Exercise: The result should be an exact copy of only the lines from the one with "Task: Select the bowl-cut Might Guy portrait" through the last line of the data below, with pictures omitted.

Record extracts:
┌────────

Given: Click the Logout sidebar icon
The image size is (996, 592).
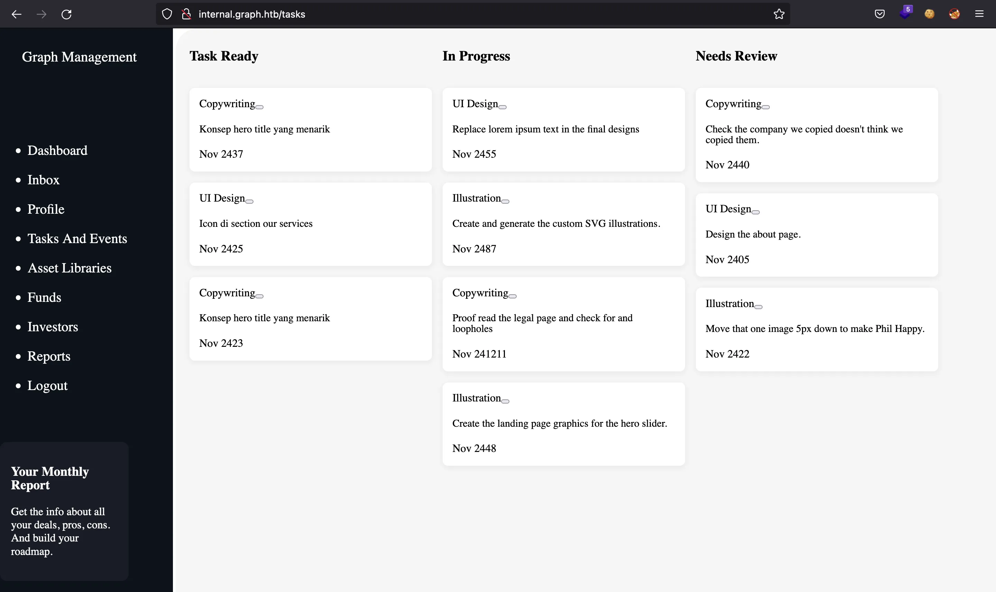Looking at the screenshot, I should (x=47, y=385).
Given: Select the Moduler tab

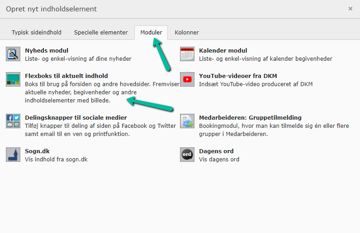Looking at the screenshot, I should coord(151,33).
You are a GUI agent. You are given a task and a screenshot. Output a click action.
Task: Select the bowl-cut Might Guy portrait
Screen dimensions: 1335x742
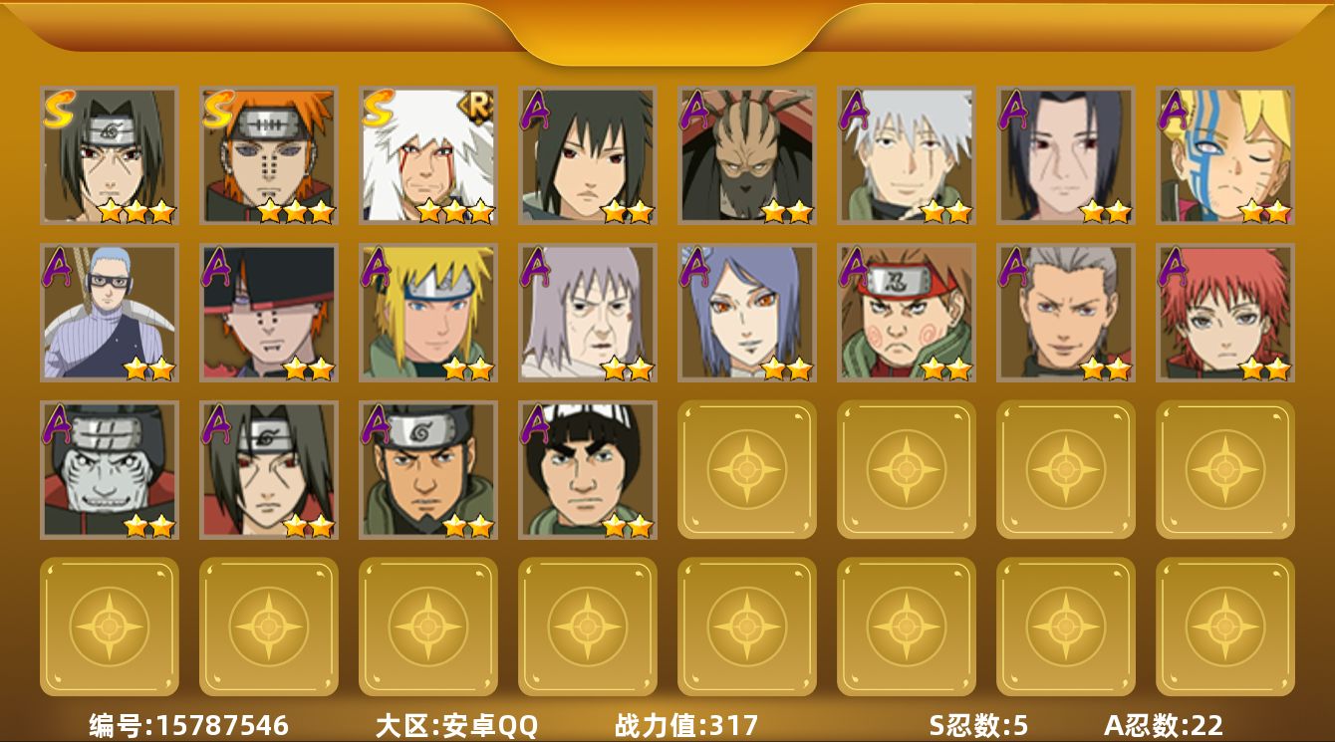coord(588,470)
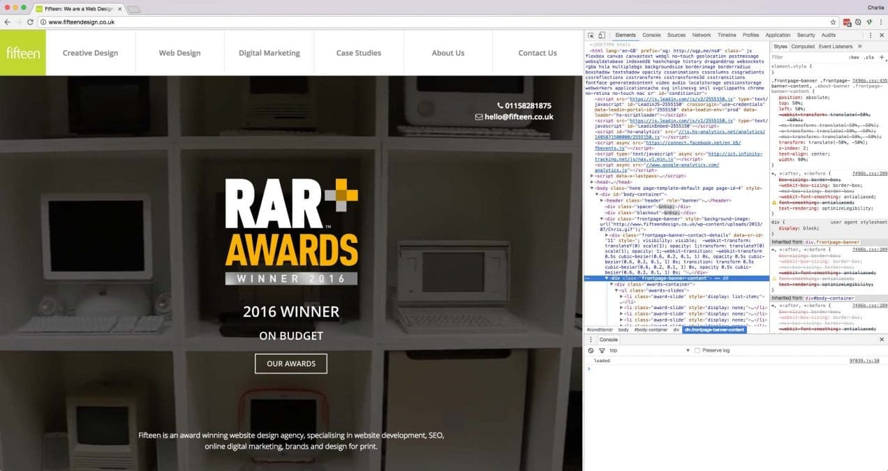The width and height of the screenshot is (888, 471).
Task: Expand the header element node in DOM tree
Action: pyautogui.click(x=602, y=200)
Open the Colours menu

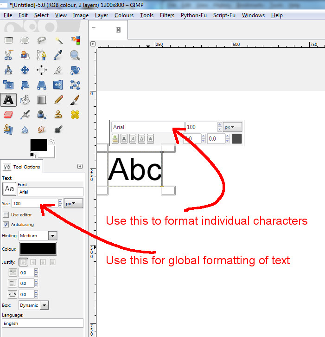[x=124, y=15]
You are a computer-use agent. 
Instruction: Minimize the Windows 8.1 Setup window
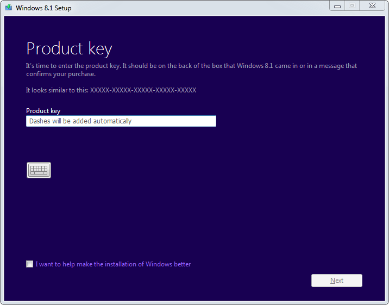click(337, 6)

└────────

Expected answer:
Task: Select the bowl-cut Might Guy portrait
Screen dimensions: 1335x742
coord(588,470)
The width and height of the screenshot is (888, 471).
Task: Expand the header element node in DOM tree
Action: pyautogui.click(x=602, y=200)
Open the Colours menu

[x=124, y=15]
You are a computer-use agent. 
Instruction: Minimize the Windows 8.1 Setup window
click(337, 6)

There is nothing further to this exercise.